Trasparenza contributi in nota informativa: le proposte di Anc e Confimi Industria

L’obbligo di indicare nella nota integrativa i contributi ricevuti dalle Pubbliche Amministrazioni, è tuttora caratterizzato da alcune incertezze, anche a seguito dell’approvazione del “decreto crescita” (quest’ultimo ha infatti apportato modifiche all’art. 1, commi da 125 a 129, della Legge 4 agosto 2017, n. 124, nota come legge sulla “concorrenza”): lo sottolineano Anc e Confimi Industria attraverso un comunicato stampa diffuso ieri.
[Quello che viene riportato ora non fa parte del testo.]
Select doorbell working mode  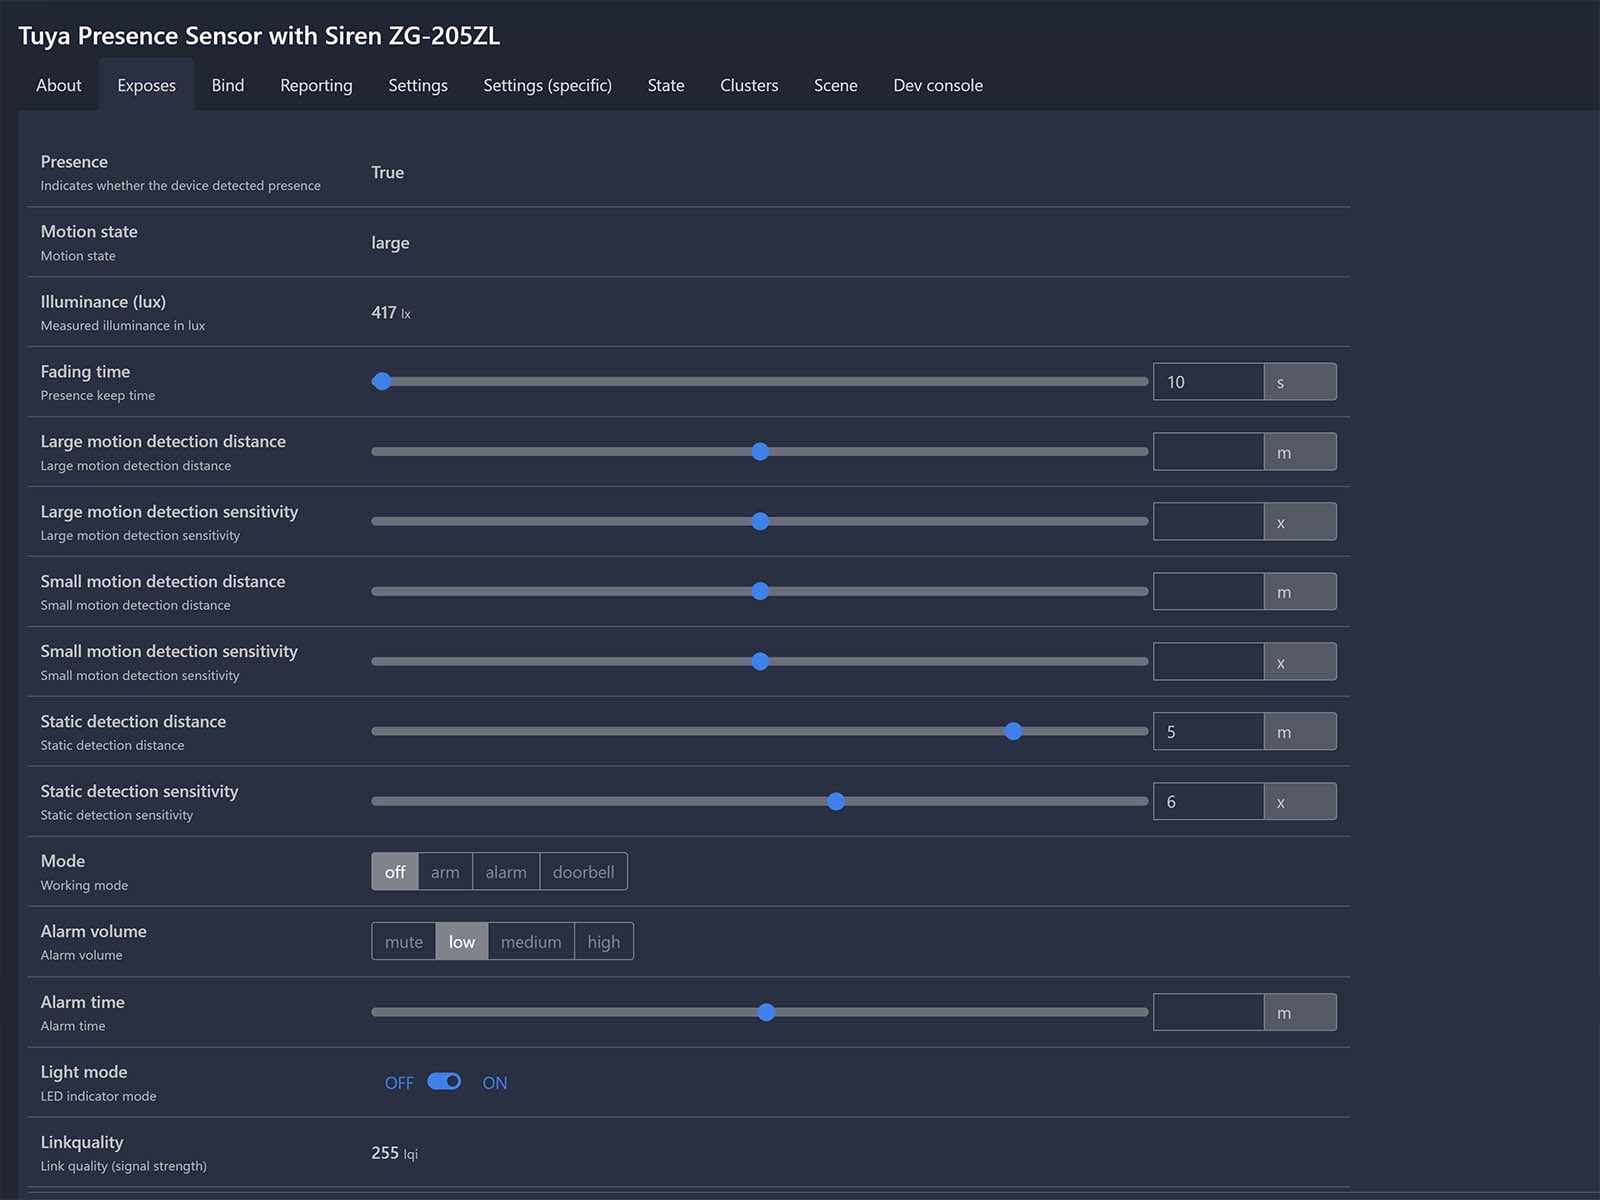click(583, 872)
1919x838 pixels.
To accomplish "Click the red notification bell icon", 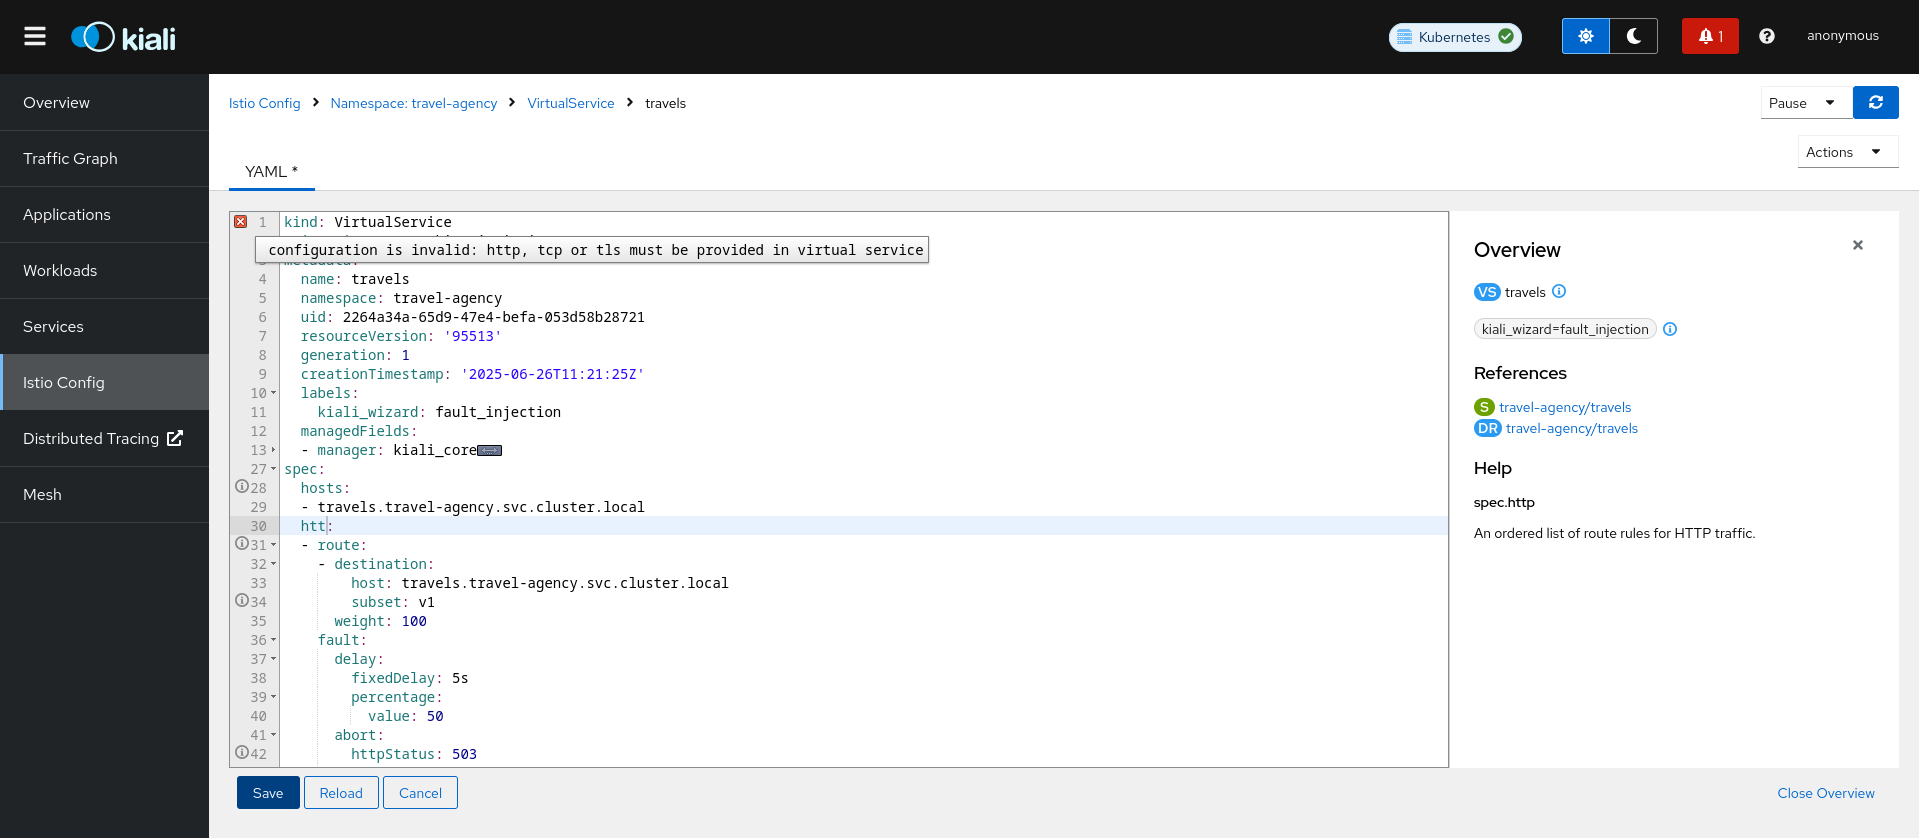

Nel documento si afferma infatti che la citata riformulazione della norma “non risolve tutte le criticità, anzi, amplifica le problematiche estendendole anche a chi non è obbligato a redigere la nota integrativa (micro srl ex 2435-ter c.c.) o a depositare il bilancio (imprese individuali e società di persone)”.

A questo proposito, il presidente dell’Associazione Nazionale Commercialisti rileva che “L’entrata in vigore dei nuovi obblighi di trasparenza rischia di trasformarsi nel gioco delle tre carte”.

Pertanto si suggeriscono le seguenti correzioni:

  1. individuare una moratoria nella prima fase applicativa o al limite una sanzione formale fissa, applicabile una sola volta per periodo d’imposta, eventualmente differenziata per dimensione aziendale;
  2. chiarire che l’obbligo informativo riguarda esclusivamente le misure la cui istruttoria è iniziata successivamente al periodo d’imposta in corso al 31 dicembre 2017, non essendo pertanto sanzionabile l’eventuale mancata elencazione di agevolazioni concesse precedentemente ma erogate o fruite dal 2018;
  3. ripristinare per le microimprese societarie (art. 2435-ter del codice civile), le società di persone e le imprese individuali l’esonero dagli obblighi di trasparenza quantomeno in una prima fase applicativa di tre anni (2018-2020);
  4. riconsiderare la soglia di irrilevanza (10mila euro) con riferimento alla singola agevolazione e non in senso cumulativo (almeno per il primo triennio).

Si ricorda che con la Circolare 11 gennaio 2019, n. 2, il Ministero del Lavoro e delle Politiche Sociali aveva fornito chiarimenti in merito alla portata di tali obblighi di pubblicità a carico degli enti del Terzo Settore.